The UN has criticised the UK for its continued failure to implement this charter. Without this recognition of the human rights of disabled people, you get the enactment of laws which threaten our very lives and liberty. I am thinking of Canada’s newly passed C7 Bill which offers disabled people an assisted death without even needing to be close to death or in any pain. Are we going back to seeing disability in purely medical terms? What does this say about the value of disabled lives?
Universities play an important part in developing this global view and exposing such threats. Worryingly, the UK Government has announced that Universities have a duty to protect freedom of speech and have threatened to sanction those who don’t. This doesn’t sound like a problem, but in this case, ‘freedom of speech’ has been woefully misunderstood. Instead of denying a platform to bigots, with provably untrue and dangerous rhetoric, universities must ensure that the voices of far-right, conspiracy theorists are included to give ‘balance’ to their debates. Much of our media which already fails disabled people down time after time already has badly hampered by submission to this idea of ‘false equivalence’. Universities must be allowed to foster debate about difficult issues without having to submit to State interference.

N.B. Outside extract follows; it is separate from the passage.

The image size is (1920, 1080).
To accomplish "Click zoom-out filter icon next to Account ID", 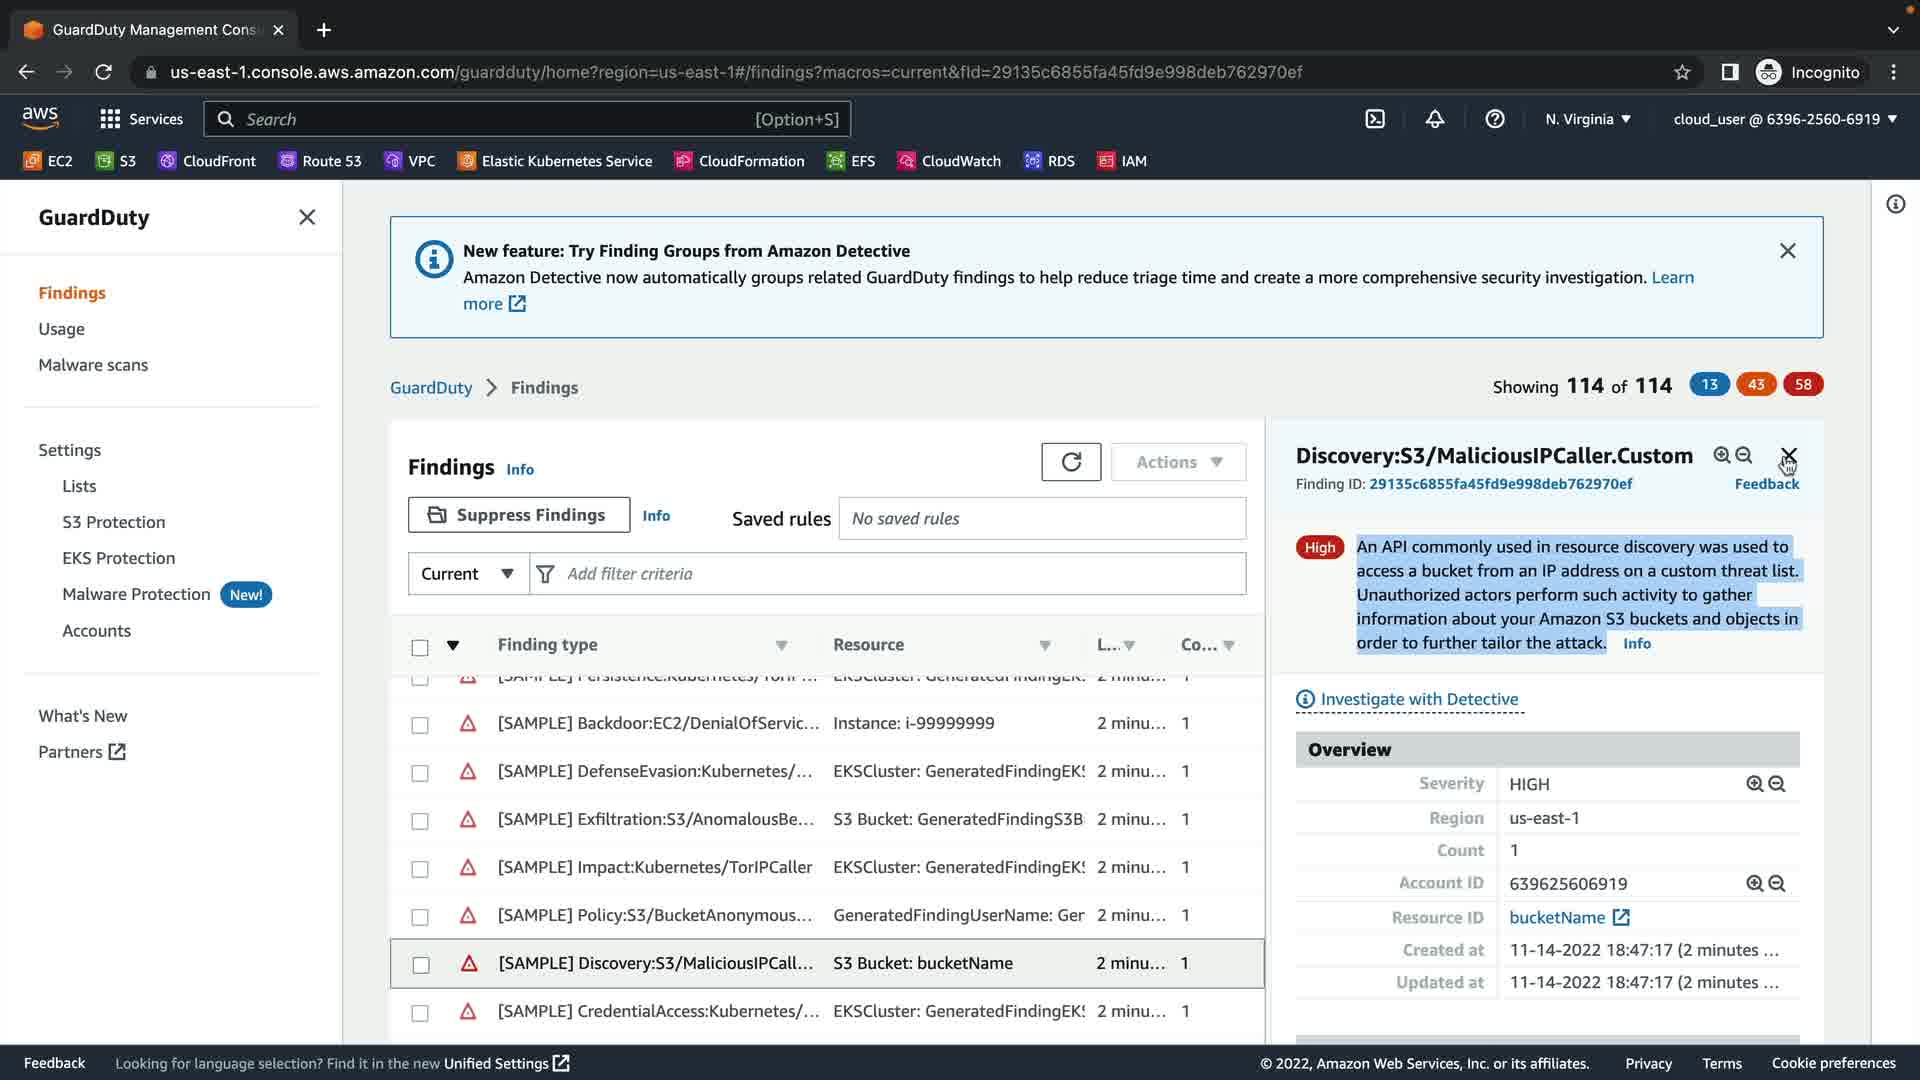I will (x=1777, y=884).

A key part of the progress made by the Civil Rights movement in the 60’s was university debate. Martin Luther King believed in finding equality through integration, Malcolm X rejected this and believed in separatism. Although the two men never met on the debating circuit, Malcolm debated the issue of Black Citizenship on the American colleges with moderates like Bayard Rustin. Malcolm talked about black pride and advocated violence if it was in self-defence, but he was not a hate-preacher. He was able to make a measured and compelling contribution to the debate. International debates enabled them to see global connections between the struggles of black people in America and against colonial powers around the world and also underlined the links between race and poverty. Malcolm famously debated his position before the Oxford Union and on his trips to Africa. Dr King spoke in Paris, London and Oslo. Their hosts were not required to provide a local white supremacist for ‘balance‘.
The lessons for disabled people are clear. We must press our governments to take a global perspective to recognise and promote the human rights and the intersectionality between the billion of us around the world. At the same time, our universities must be allowed to foster open debate to increase understanding and inform future leaders about ableism. Failure to do this has terrible consequences for all groups seeking equality. There are more of us than there are of them, right?